● **YOUR TASK**: Write out the lines between the one holding "Given: Switch to the Audio tab" and the one holding "pyautogui.click(x=288, y=228)", inclusive, exactly as they are, leaving the pictures out.

# # # # #

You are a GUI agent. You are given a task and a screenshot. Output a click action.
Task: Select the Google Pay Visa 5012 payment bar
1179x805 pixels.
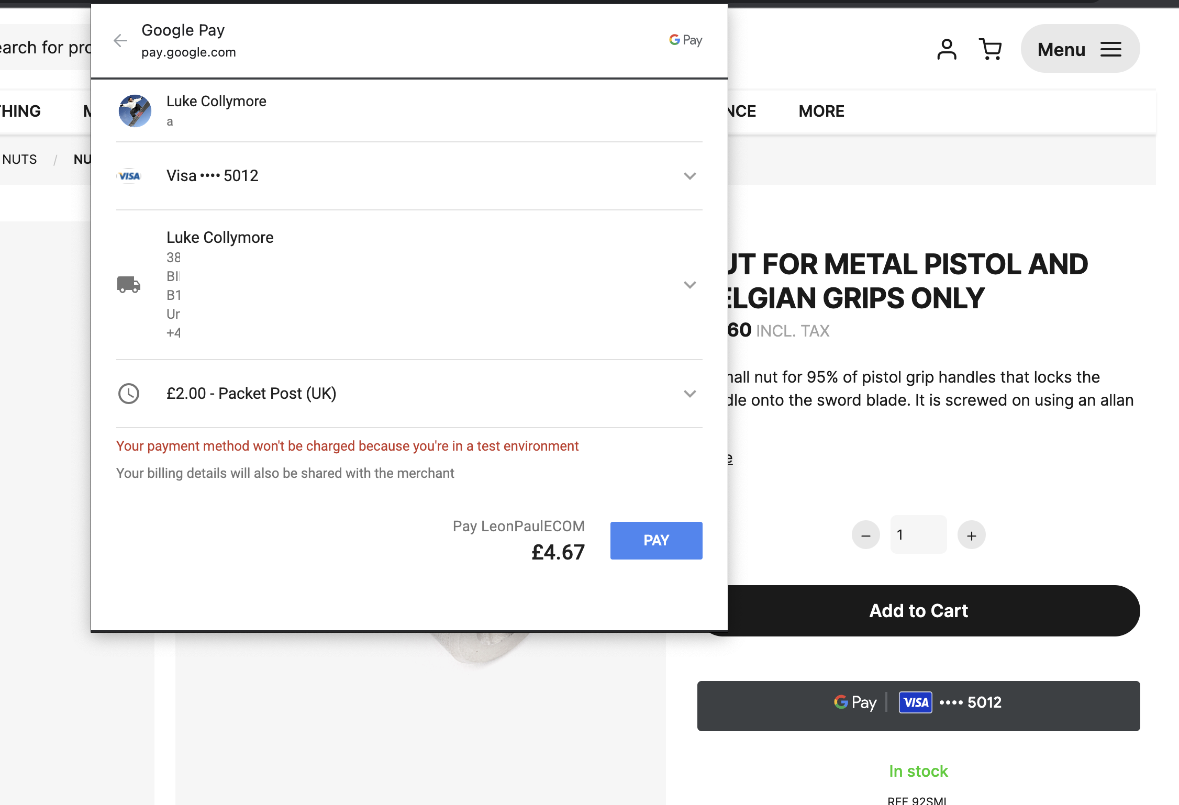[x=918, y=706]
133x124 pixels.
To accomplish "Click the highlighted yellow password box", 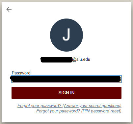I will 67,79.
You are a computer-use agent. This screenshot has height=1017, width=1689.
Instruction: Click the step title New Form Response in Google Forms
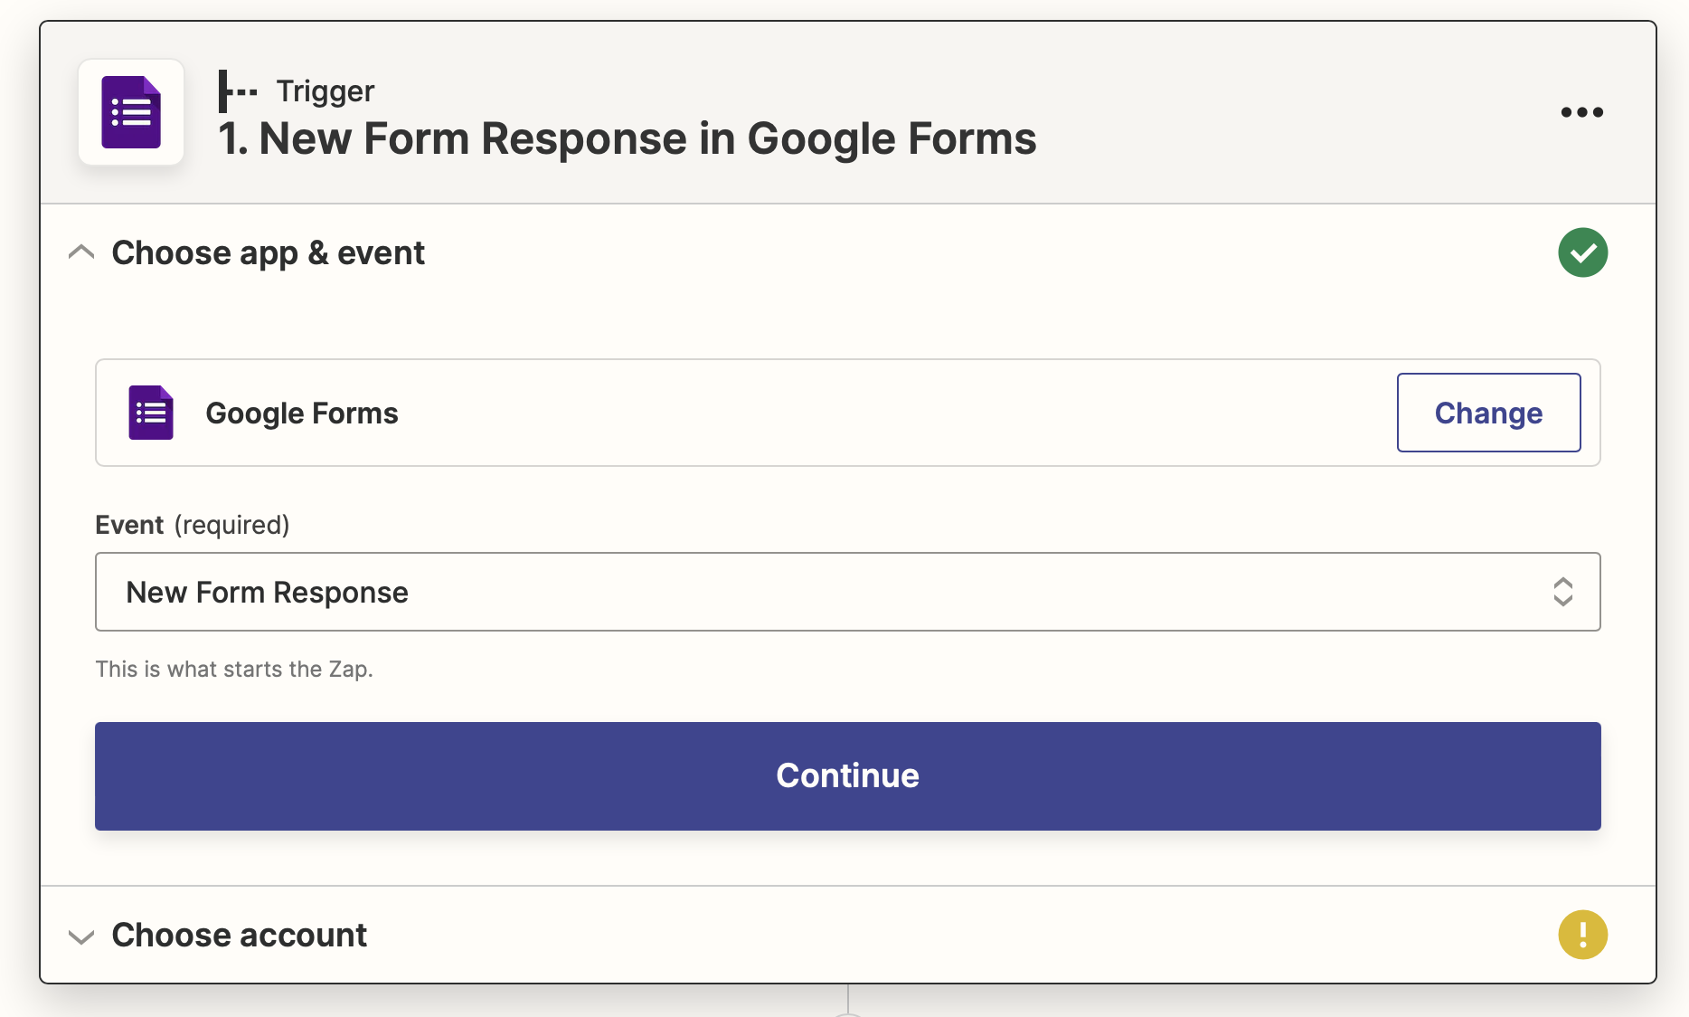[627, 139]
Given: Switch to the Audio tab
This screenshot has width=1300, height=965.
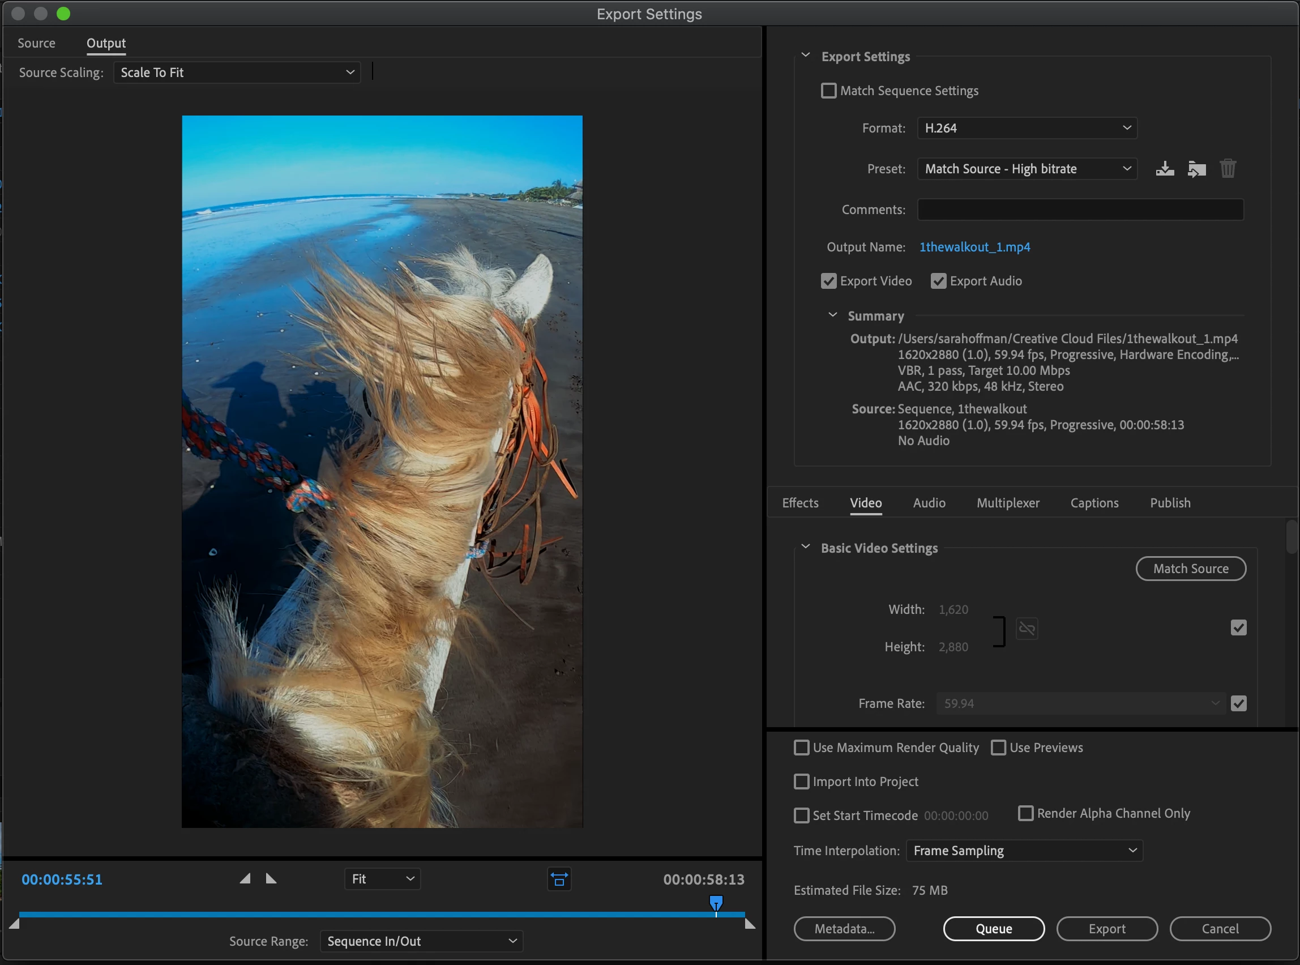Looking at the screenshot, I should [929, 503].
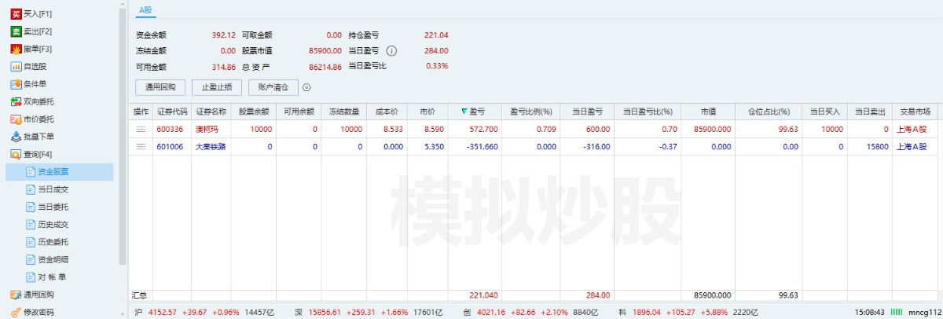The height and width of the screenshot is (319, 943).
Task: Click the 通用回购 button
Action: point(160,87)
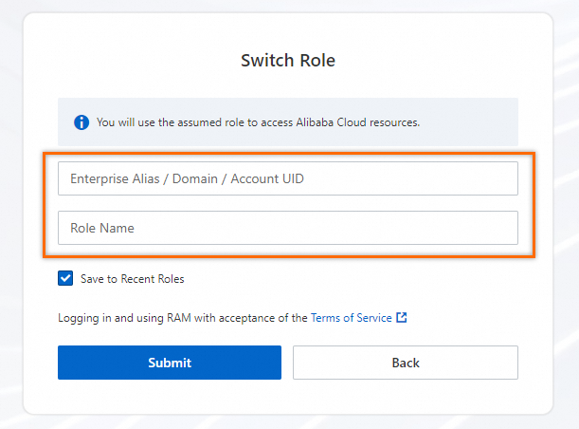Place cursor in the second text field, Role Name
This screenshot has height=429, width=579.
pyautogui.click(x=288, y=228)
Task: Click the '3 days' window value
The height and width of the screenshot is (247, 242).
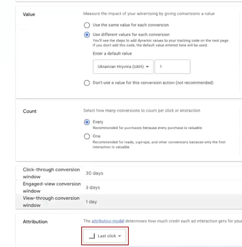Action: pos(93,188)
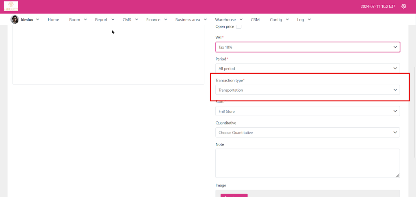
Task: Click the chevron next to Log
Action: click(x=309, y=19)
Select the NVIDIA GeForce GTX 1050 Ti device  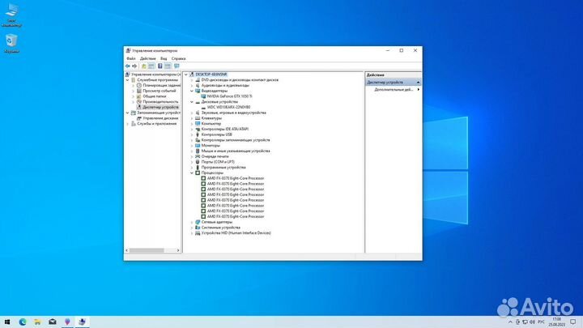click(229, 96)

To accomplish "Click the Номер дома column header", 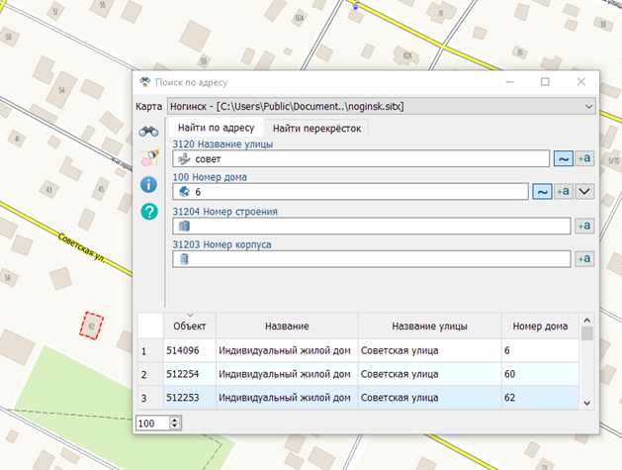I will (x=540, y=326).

# # # # #

● **RESPONSE BELOW**:
Given: Switch to the Audio tab
This screenshot has width=1300, height=965.
Looking at the screenshot, I should [929, 503].
The height and width of the screenshot is (319, 943).
Task: Click the 通用回购 button
Action: point(160,87)
Place cursor in the second text field, Role Name
This screenshot has height=429, width=579.
pyautogui.click(x=288, y=228)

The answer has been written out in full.